As grand and magnificent the mountains were, they did isolate the people who lived on them. It must be made clear that nomadic Tibetans are a resilient people; millennia of survival in the unforgiving Himalayan wilderness confirms this. Despite this rugged endurance, however, they are not immune to the crippling effects of disease—organ disease included. Tibetan mortality rates are only exacerbated by high altitudes, low temperatures, and low oxygen levels. For many nomadic Tibetans, isolation from large urban centers—and consequently from crucial medical services—makes treatment for such ailments to be especially difficult. It is under these circumstances that people around the world, not just in Tibet, must survive.

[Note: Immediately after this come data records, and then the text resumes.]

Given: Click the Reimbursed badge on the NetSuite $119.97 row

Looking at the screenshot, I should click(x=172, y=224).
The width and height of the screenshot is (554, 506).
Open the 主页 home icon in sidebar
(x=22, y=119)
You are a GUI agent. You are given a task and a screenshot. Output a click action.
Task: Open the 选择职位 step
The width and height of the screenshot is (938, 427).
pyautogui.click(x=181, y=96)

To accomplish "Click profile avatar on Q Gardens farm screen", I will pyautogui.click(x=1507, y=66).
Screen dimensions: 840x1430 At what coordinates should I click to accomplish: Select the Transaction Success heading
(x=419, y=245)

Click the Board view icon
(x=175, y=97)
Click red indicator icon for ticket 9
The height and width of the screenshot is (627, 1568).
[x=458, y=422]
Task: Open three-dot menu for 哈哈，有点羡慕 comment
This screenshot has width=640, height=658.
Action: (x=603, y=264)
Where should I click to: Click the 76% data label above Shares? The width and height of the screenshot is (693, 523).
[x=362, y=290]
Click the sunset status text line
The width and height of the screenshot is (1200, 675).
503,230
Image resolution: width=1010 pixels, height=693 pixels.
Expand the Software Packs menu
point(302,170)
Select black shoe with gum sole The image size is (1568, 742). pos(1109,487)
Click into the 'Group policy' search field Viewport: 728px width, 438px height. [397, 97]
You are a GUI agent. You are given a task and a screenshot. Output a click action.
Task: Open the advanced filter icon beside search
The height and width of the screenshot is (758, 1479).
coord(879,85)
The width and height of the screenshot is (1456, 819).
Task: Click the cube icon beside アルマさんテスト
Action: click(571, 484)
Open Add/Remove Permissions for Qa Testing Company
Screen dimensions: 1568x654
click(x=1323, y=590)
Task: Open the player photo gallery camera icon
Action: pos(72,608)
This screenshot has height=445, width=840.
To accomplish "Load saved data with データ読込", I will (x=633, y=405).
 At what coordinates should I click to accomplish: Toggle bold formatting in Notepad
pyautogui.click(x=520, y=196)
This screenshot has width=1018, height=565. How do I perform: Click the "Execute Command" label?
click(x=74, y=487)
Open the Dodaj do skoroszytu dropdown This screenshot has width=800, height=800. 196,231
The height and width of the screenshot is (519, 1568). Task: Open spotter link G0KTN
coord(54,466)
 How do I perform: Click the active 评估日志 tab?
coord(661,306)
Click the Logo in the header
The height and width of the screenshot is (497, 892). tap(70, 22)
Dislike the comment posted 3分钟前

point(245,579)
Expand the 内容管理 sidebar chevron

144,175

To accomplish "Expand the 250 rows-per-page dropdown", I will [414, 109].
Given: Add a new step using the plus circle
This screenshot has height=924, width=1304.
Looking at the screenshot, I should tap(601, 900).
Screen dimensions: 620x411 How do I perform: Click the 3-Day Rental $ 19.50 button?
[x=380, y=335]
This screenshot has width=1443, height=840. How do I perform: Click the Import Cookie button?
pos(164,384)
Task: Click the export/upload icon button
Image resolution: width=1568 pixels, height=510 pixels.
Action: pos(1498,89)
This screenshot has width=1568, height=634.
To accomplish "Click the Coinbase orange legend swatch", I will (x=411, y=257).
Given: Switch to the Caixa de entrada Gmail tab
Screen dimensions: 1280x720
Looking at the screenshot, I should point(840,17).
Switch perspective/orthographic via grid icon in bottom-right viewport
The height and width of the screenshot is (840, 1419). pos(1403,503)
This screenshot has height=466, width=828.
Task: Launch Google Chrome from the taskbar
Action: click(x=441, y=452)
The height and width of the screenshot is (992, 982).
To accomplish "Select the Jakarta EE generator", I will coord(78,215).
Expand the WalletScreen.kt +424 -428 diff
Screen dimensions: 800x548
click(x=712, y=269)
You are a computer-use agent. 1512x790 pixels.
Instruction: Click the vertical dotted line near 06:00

I consider this trip to be a turning point in my life. While I had already known that remote separation from cities was not conducive to adequate medical care, seeing the situation first-hand was an entirely new experience. I was, and still am inspired to make a difference in the lives of people who would not otherwise receive the proper care that they need. This is the legacy I wish to achieve—the way I have chosen to “Outlive Myself”. The next eight semesters I spend at Yale will be wholly dedicated to preparing me to enter the medical field and achieving this goal.
While I unfortunately cannot claim to have been personally affected by organ donation (or rather fortunately, as my loved ones and I have been spared the indescribable pain and suffering brought on by fatal organ failure), I do understand the transformative power that the procedure possesses. This is why I have decided to make organ surgery and organ donation central to the career I will one day have. Whether I am performing a crucial reparative surgery or replacing a failed organ, I know I will be contributing to the mission established so strongly by the legacy of Taylor Storch—a legacy that allows her to live on in the memories of those she impacted, thus fulfilling her dream of outliving herself. Just as she inspired me to outlive myself, I hope to inspire others to outlive themselves.